[Records provided Boundary: Start]

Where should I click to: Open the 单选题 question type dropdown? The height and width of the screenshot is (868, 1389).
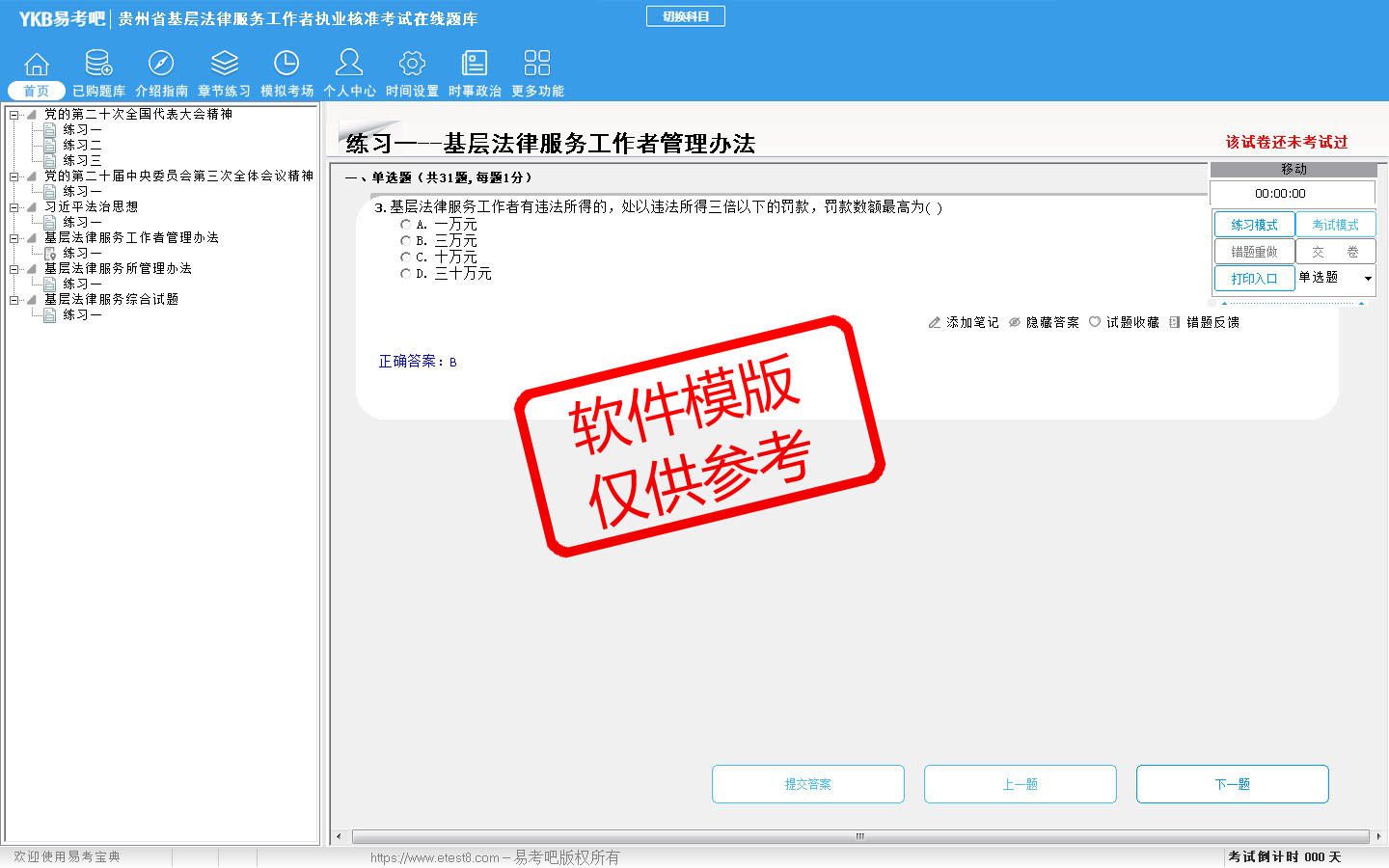coord(1367,279)
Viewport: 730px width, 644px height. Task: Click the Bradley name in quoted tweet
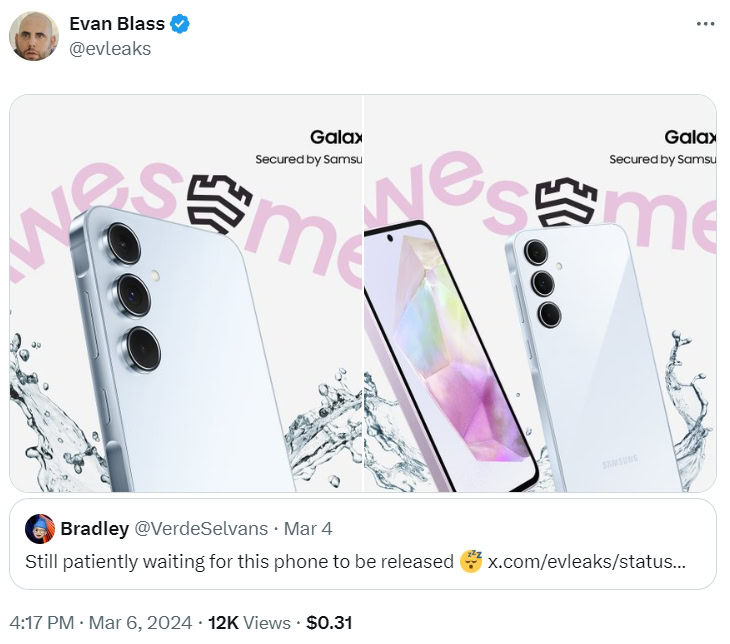tap(92, 528)
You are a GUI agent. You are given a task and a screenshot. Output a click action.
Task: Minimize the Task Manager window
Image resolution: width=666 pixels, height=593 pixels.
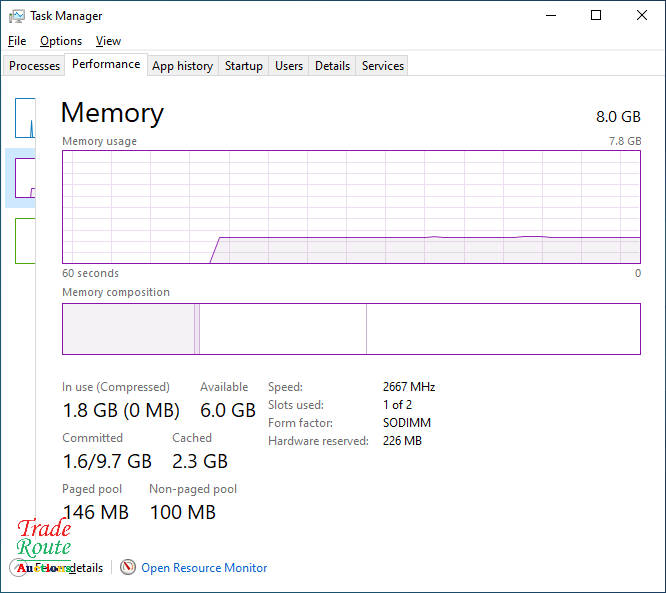click(x=550, y=16)
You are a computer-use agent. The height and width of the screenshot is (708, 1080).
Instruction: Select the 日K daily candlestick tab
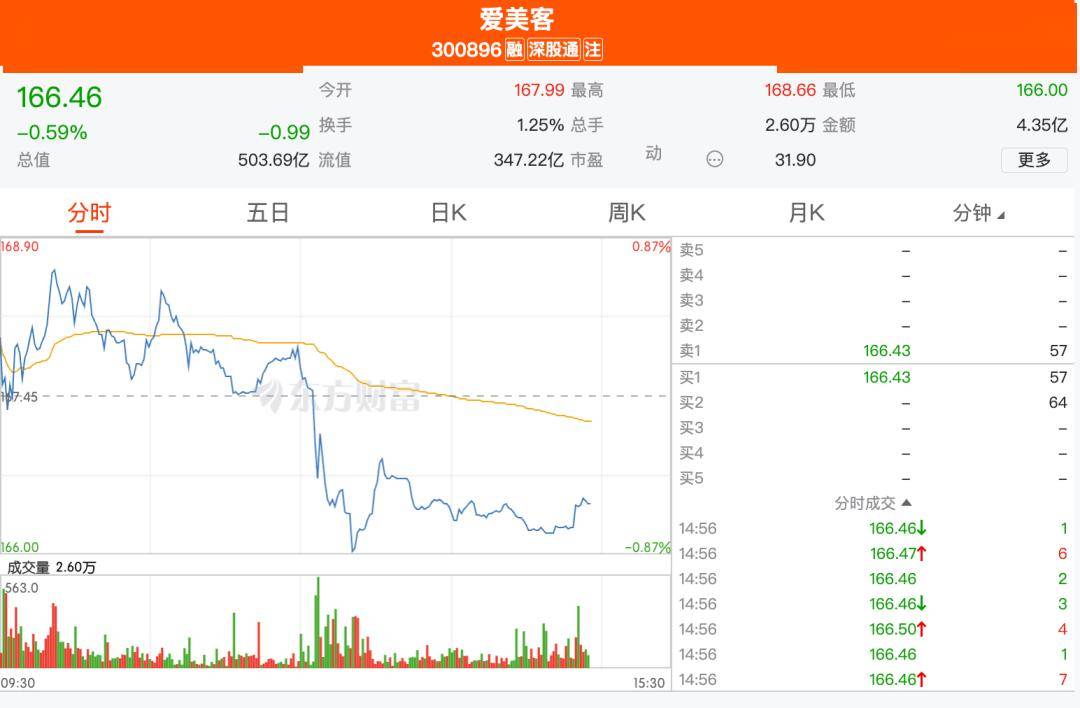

[Records provided Boundary: End]

§ **Task instructions**
Would you please filter the lines above and copy every one that includes "agent"?

§ **Result for this task**
You are a GUI agent. You are given a task and a screenshot. Output a click action.
You are a computer-use agent. The height and width of the screenshot is (708, 1080).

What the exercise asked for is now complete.